Friday, Feb. 19, 1965

Another Kind of Crisis

Hong Kong's British garrison was put on the alert last week, and police leaves were canceled. Governor Sir David Trench appealed for calm over radio and TV. The stock market dipped. The crown colony was having something of a crisis, but it had nothing to do with the escalating warfare in South Viet Nam. It was caused instead by a run on a handful of Hong Kong's Chinese-owned banks.

The Chinese, who comprise 98% of Hong Kong's population, have traditionally distrusted banks, preferring to keep their savings in the form of jewels in a safe or gold under a mattress or in their teeth. Such suspicion has waned considerably, however, as Hong Kong has become mainland Asia's leading trade and banking center, with a long-stable currency that is fully backed by Britain. Last year the colony's 80 banks hit a record $1 billion in deposits.

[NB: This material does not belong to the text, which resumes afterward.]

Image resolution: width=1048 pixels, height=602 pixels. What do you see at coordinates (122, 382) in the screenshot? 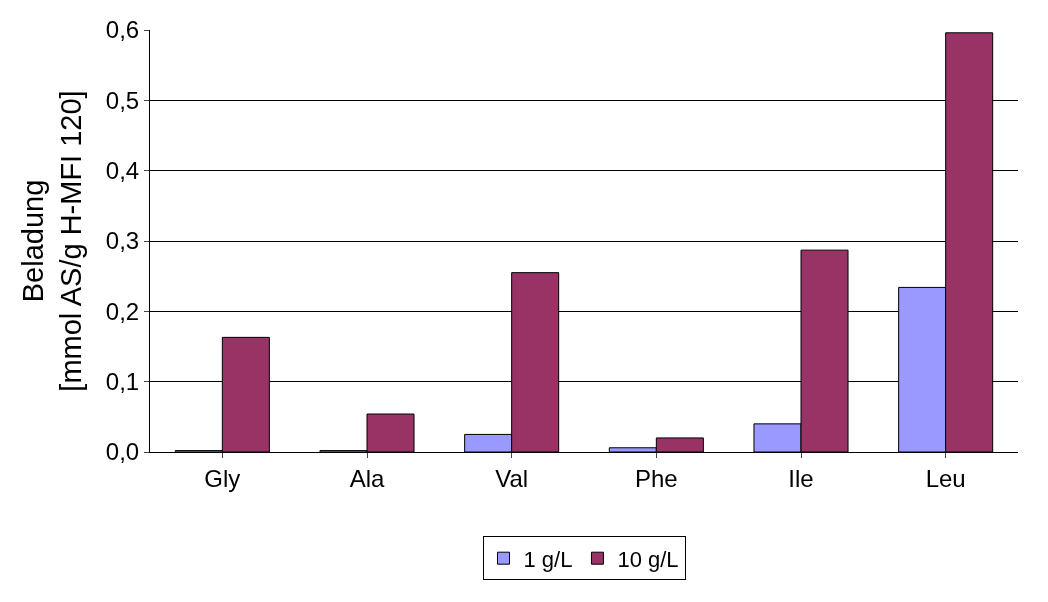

This confidence was shaken when the Chinese New Year, always a time of free spending, produced heavier than usual calls for cash. Unable to meet the unexpected demand, two small banks, Ming Tak and Canton Trust & Commercial, closed their doors in the face of clamoring depositors. As news of the closings spread, panicked shop and office workers abandoned their jobs to queue up in lines as long as 500 yards outside a dozen more banks. Thousands slept on sidewalks overnight to keep their places in line.

Curiously, none of the colony's Red Chinese-owned banks was affected, a fact that led to rumors that Peking agents had done their bit to help the panic along. On the air, the Governor pointed out that the problem was not financial weakness but only a shortage of Hong Kong's local paper currency. To stem the run, the government ordered 5,000,000 British -L- 1 notes flown from the Bank of England by chartered jet, imposed a temporary $17.50-a-day limit on cash withdrawals. With another -L- 35 million in bank notes scheduled to be flown from London soon, the run subsided by week's end. To dramatize its solvency and calm its customers, one Chinese bank used psychology: it piled a hoard of gold bars on the counter for all to see.